Stored items:

________________

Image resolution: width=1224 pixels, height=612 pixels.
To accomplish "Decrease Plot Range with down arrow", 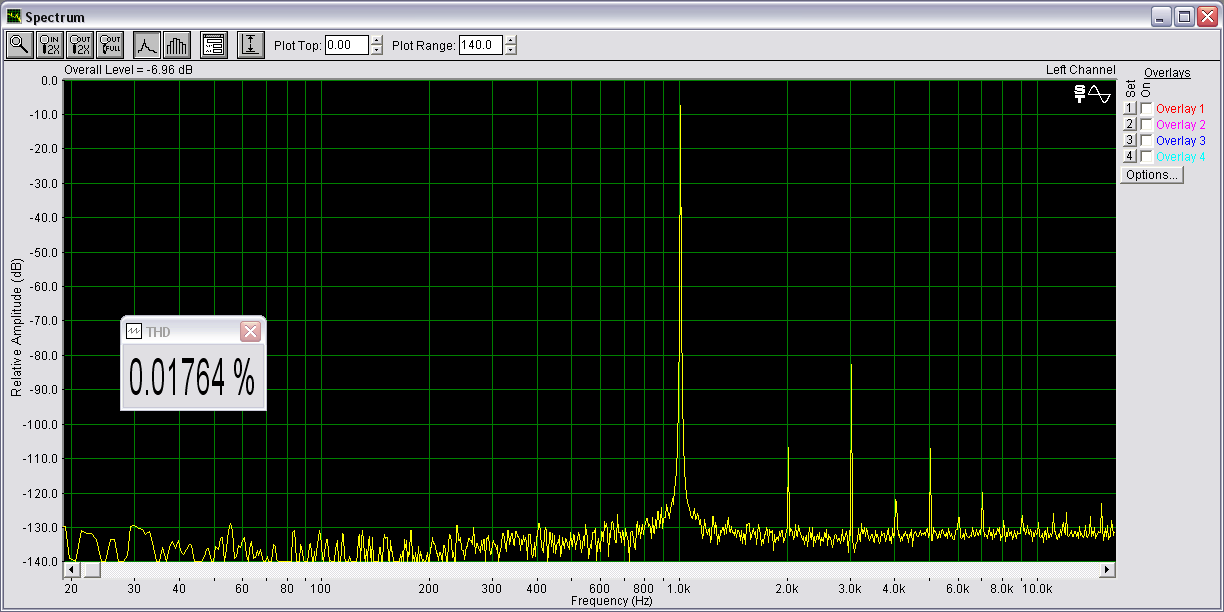I will tap(511, 50).
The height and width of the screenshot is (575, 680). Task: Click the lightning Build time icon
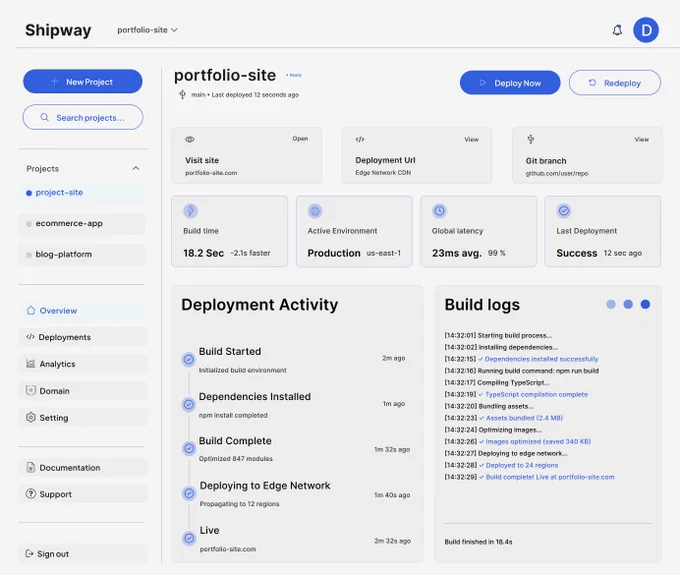tap(190, 211)
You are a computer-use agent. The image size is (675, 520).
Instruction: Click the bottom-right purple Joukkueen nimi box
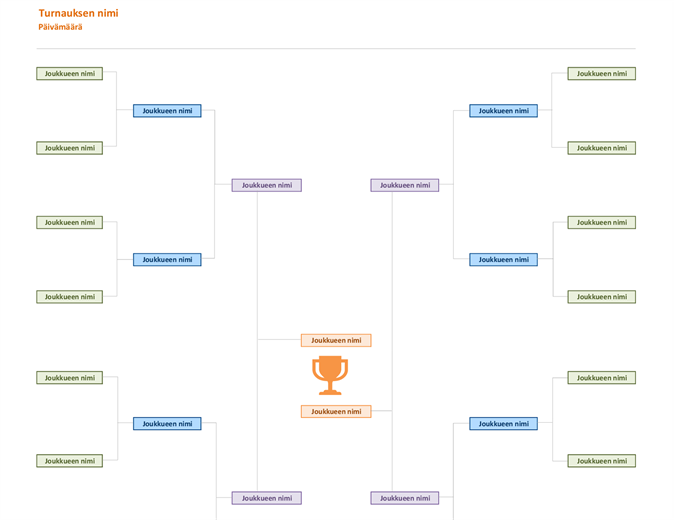click(405, 498)
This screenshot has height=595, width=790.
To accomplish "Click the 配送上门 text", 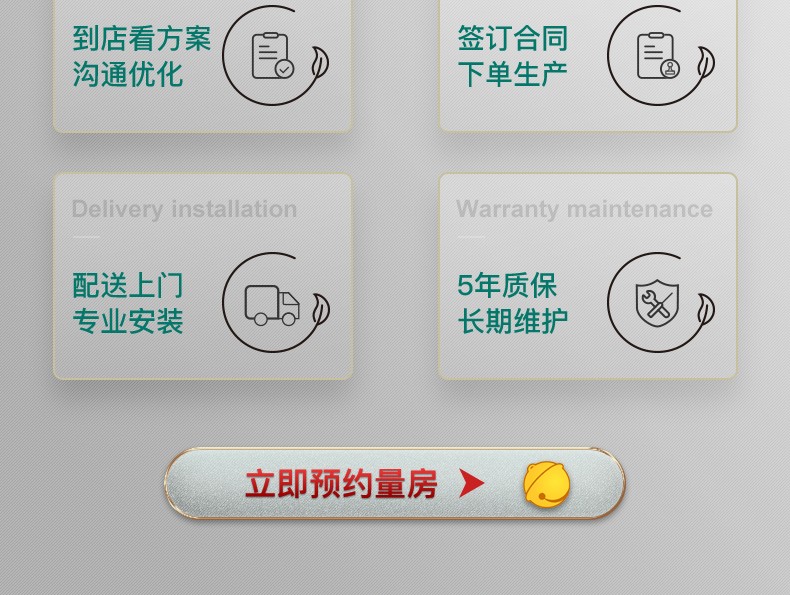I will (x=127, y=286).
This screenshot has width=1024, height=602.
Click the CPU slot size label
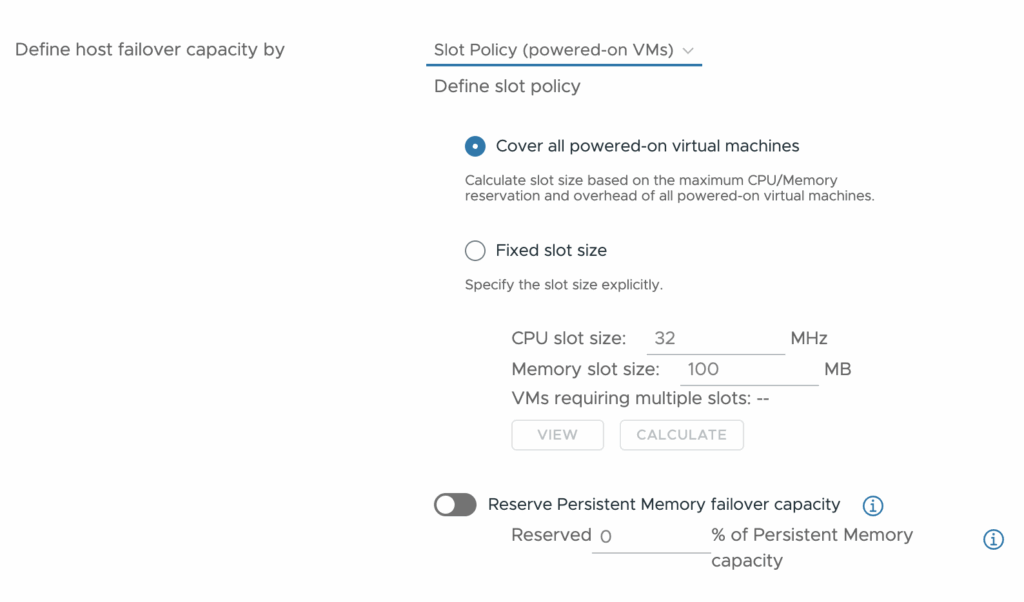(x=568, y=339)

________________

#### [What you need to do]
Pull each line containing the word "This" out of the data above.

#### [Task response]
This screenshot has height=595, width=790.
This screenshot has width=1024, height=602.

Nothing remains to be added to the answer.